Thursday, June 30, 2016

Do Over? UK Lawmakers Push for Second Referendum on Leaving EU
Just under 52 percent of British citizens voted on June 23 to leave the European Union.

29 June 2016

The lawmakers say voters should be given a chance to weigh in on the terms of leaving the European Union.

Two MPs have begun moves to secure a second referendum on leaving the European Union, saying that voters must be given a chance to approve or reject the country's exit plan before formal negotiations begin.

Millions of Britons have reacted with shock after the country voted last week to leave the EU by 52 to 48 percent, triggering financial market turmoil, economic uncertainty and a political crisis engulfing the country's two main parties.

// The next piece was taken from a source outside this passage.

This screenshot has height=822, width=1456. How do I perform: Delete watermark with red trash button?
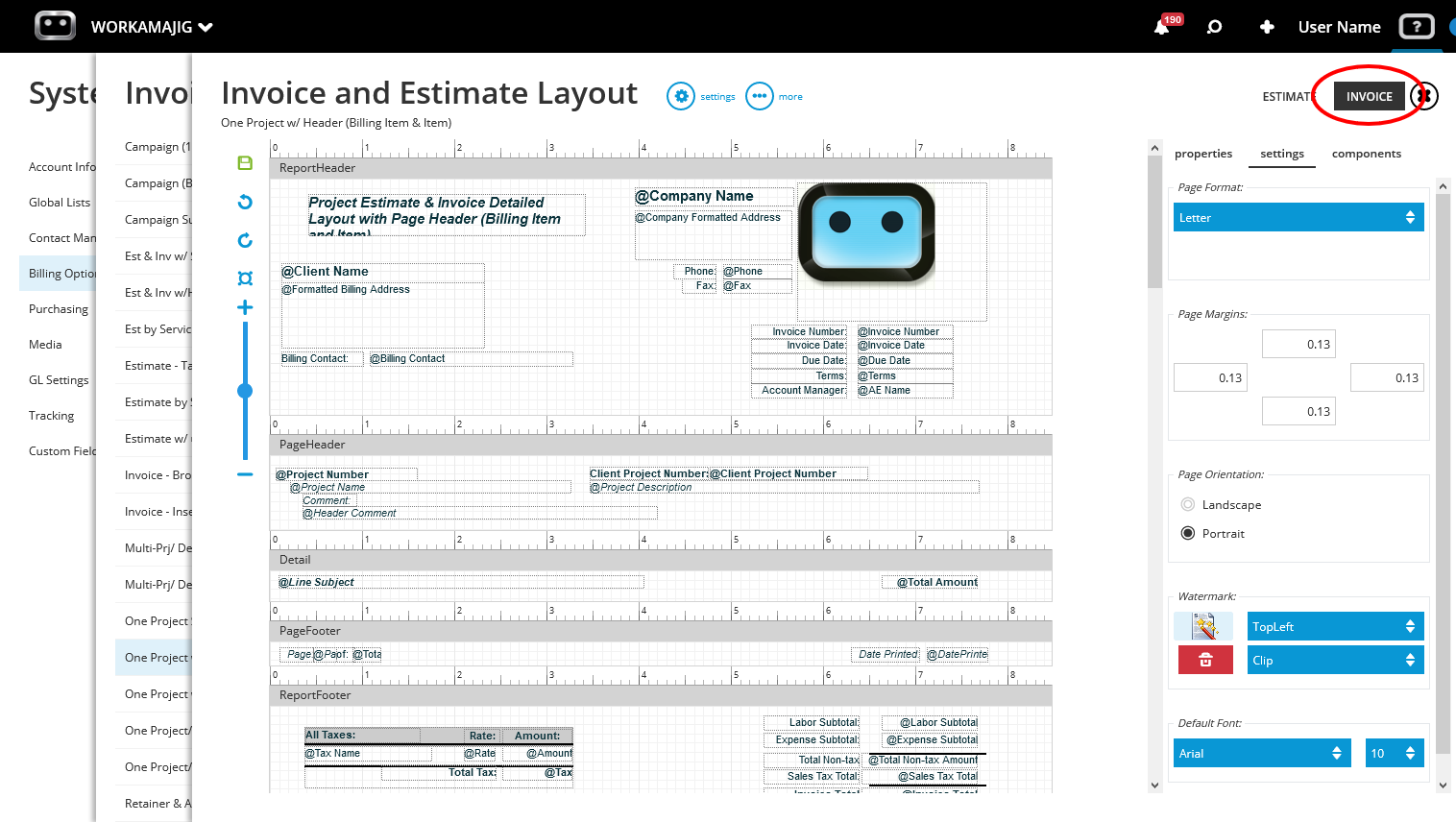pyautogui.click(x=1205, y=660)
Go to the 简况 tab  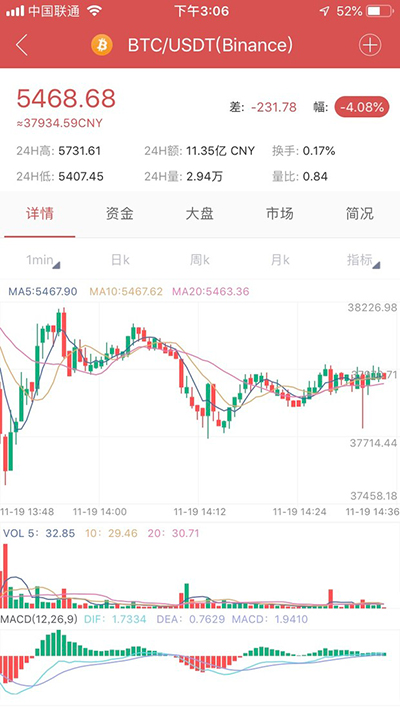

That has pushed some MPs to put out a rallying cry for members of parliament to show their support for a second referendum that would allow the public to vote again once the shape of Britain's new relationship with the EU becomes clear.

"UK citizens must agree on the terms of leaving the EU and, if not satisfied, be given the opportunity to opt for the UK to remain an EU member," said a formal notice submitted to parliament by MP Geraint Davies of the Labour Party.

The motion, backed by a second MP, Jonathan Edwards of the Welsh Plaid Cymru party, noted that nearly 4 million members of the public had signed a petition for a second vote.

Davies said that informal negotiations with other EU leaders should be used to compile a Brexit plan, which should then be put to a public vote before the "Article 50" legal process of leaving the bloc, a period of up to two years, is activated.

The ruling Conservative Party has said it will not trigger Article 50 until its new leader has been appointed, due by Sept. 9, although some European leaders have called for the process to begin much sooner and dismissed the notion of informal talks.

The notice, compiled on the legal advice of an academic constitutional lawyer, has no formal power to force a second referendum. But it will be used as a vehicle to gather signatures from other MPs and generate political momentum.

Davies said he expected it to attract more than 100 signatures, which he believed would be enough to prompt a serious discussion on the issue.